Stated goal
Format the rows below as a Markdown table with columns "Number" and "Line", one table line per line of text, skipping blank lines and leaving out the pictures.

%%

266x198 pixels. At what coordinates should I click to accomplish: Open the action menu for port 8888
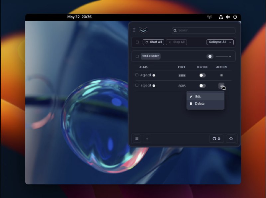point(221,75)
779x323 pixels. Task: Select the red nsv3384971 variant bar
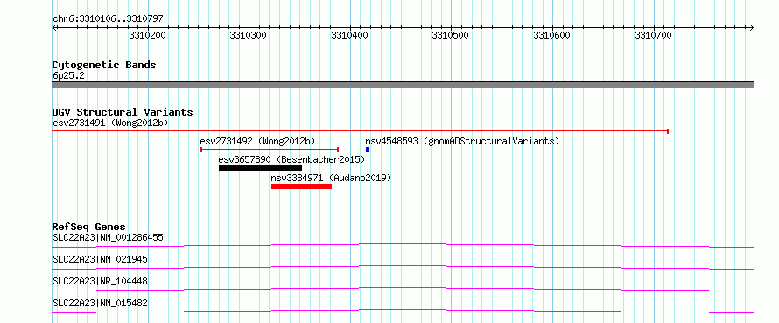302,186
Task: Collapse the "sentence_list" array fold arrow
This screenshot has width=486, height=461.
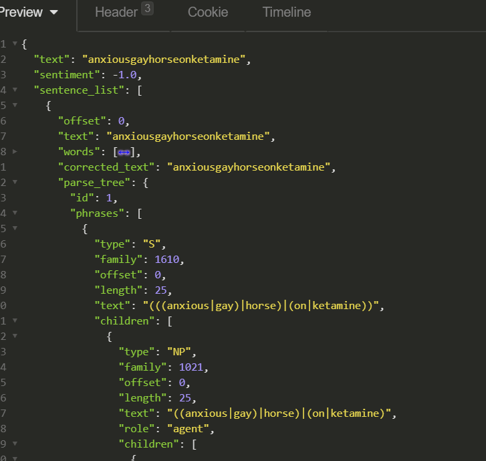Action: (15, 90)
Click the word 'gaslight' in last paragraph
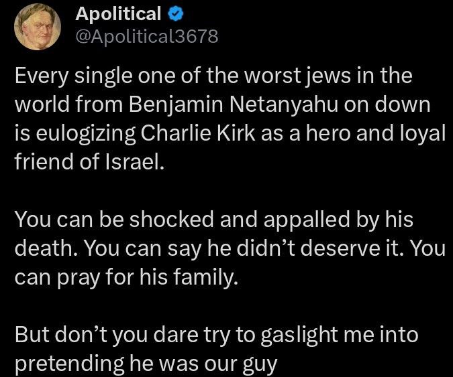The image size is (453, 377). point(299,335)
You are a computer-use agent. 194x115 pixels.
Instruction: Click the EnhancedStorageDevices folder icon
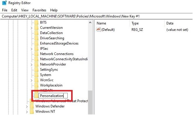pos(36,43)
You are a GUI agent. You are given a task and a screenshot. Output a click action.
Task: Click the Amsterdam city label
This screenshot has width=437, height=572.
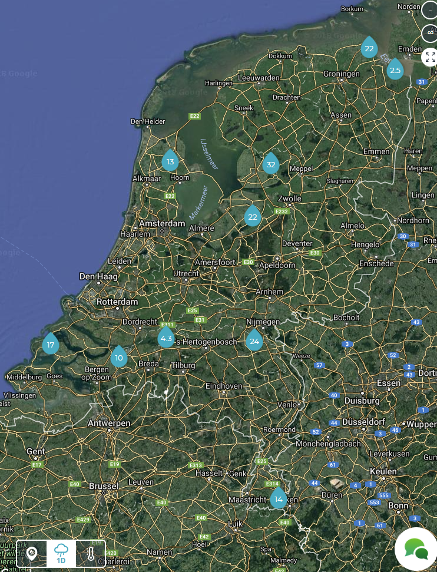coord(162,224)
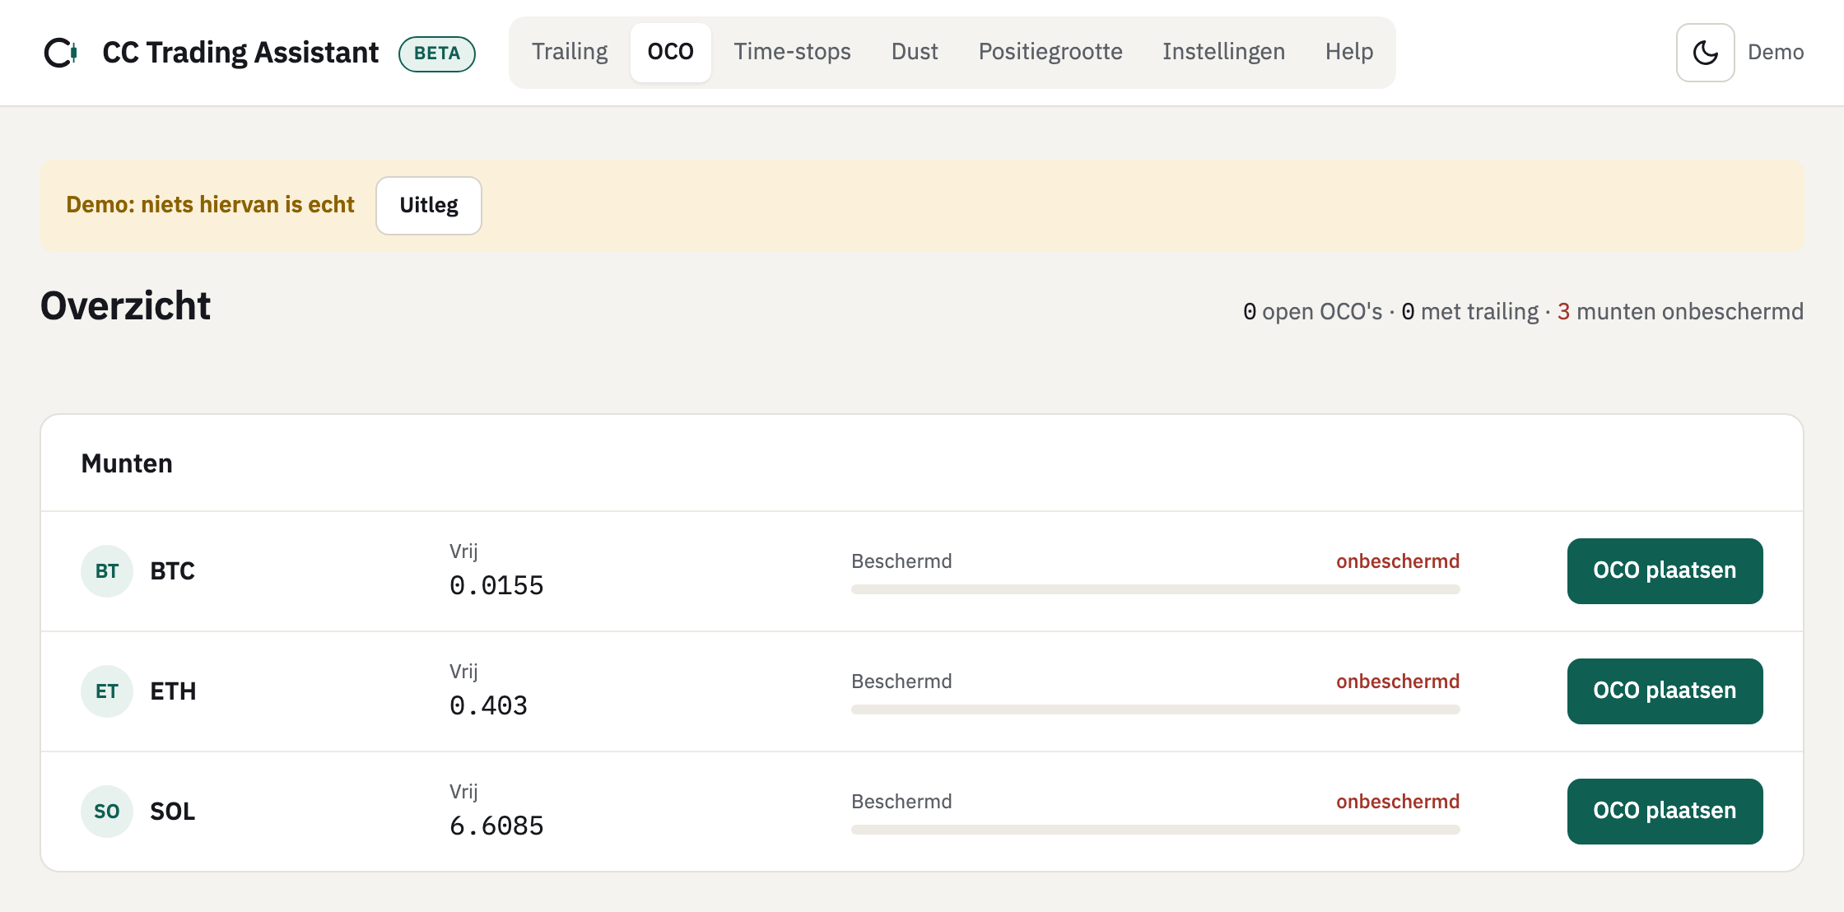Place an OCO for BTC
Screen dimensions: 1844x912
(1665, 571)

%%

Result below
| Number | Line |
|---|---|
| 1 | 266x198 pixels. At what coordinates should I click to accomplish: Open the action menu for port 8888 |
| 2 | point(221,75) |
| 3 | 779x323 pixels. Task: Select the red nsv3384971 variant bar |
| 4 | 302,186 |
| 5 | Task: Collapse the "sentence_list" array fold arrow |
| 6 | This screenshot has width=486, height=461. |
| 7 | Action: (15, 90) |
| 8 | Click the word 'gaslight' in last paragraph |
| 9 | The image size is (453, 377). point(299,335) |
| 10 | You are a computer-use agent. 194x115 pixels. |
| 11 | Instruction: Click the EnhancedStorageDevices folder icon |
| 12 | pos(36,43) |
| 13 | You are a GUI agent. You are given a task and a screenshot. Output a click action. |
| 14 | Task: Click the Amsterdam city label |
| 15 | This screenshot has width=437, height=572. |
| 16 | coord(162,224) |
| 17 | Place an OCO for BTC |
| 18 | Screen dimensions: 1844x912 |
| 19 | (1665, 571) |